It is worth recording the compassion that John Dainer brought to the bench in this town. I actually know quite a number of reasonably successful businessmen in this town who came before His Worship Mr Dainer on a number of charges varying from speeding and DUI to knocking off cars and all those things that wild young men do. His compassion and the way in which he treated these young blokes turned their lives around. None of the people I speak of went on to do anything more serious. More importantly, they actually got control of their lives and they are now pillars of the community.

I wish to record my condolences and the condolences of my family and to recognise John Dainer for the very quiet giant that he was within my life and within the community in which I live.

MR STEFANIAK (Ginninderra): Other members have gone through various aspects of the life of John Joseph Dainer, or JD as he was affectionately called by his friends. I would add one thing to his earlier life: I think he left school at 16 to become a junior clerk on the railways, to help out his family. While he was a junior constable in the New South Wales Police Force, he studied at night to become a member of the legal profession. In 1952 he married his wife, Bette, and they of course had Chris and Mike Dainer as a result of that union.

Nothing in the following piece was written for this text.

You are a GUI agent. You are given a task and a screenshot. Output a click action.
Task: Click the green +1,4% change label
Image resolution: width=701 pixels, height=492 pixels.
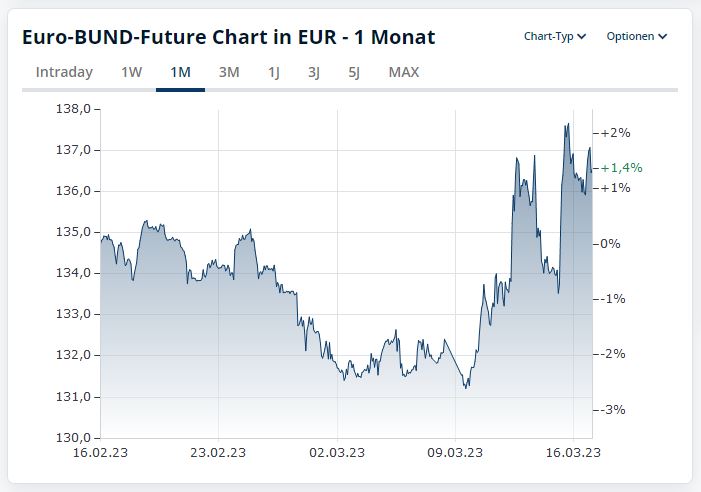point(621,168)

I first met John Dainer back in 1979. I had recently come back from Muswellbrook, where I had spent three years. I think I probably met him in the early seventies through-the sport of rugby union, as both his sons were good rugby players. I recall the first couple of cases I had before one of his colleagues, another reserve air force officer in the legal corps, Wing Commander Nicholls. JD was a wing commander and young Ron Cahill then was, I think, only a flight lieutenant, but they were all serving in the air force legal reserve at the time. I can recall losing the first two cases as a prosecutor and thinking, “This is strange. I thought I was meant to win now, having got used to losing up in the bush as a defence counsel.” I started appearing a lot in front of John Dainer, and Mr Hargreaves and Mr Stanhope are quite right about he contribution he made to the legal profession in Canberra.

It was always a pleasure to appear in front of JD. He was always very courteous. He was also a very good, practical, quick and fair magistrate. He had a unique ability to do shorthand and quite often he would embarrass many practitioners, me included, by saying, “No, no, no, that witness did not say that” and he would read out exactly what the witness said. No-one else in court could keep up with the note-taking that JD could do in court through his shorthand.

He brought to the bench the unique experiences that he had gained in life, as a young police officer, in the motor cycle squad especially, as a respected practitioner in private practice before he went to the bench and also those he gained through such pursuits as the Royal Australian Air Force and the sport of rugby union, which he also loved.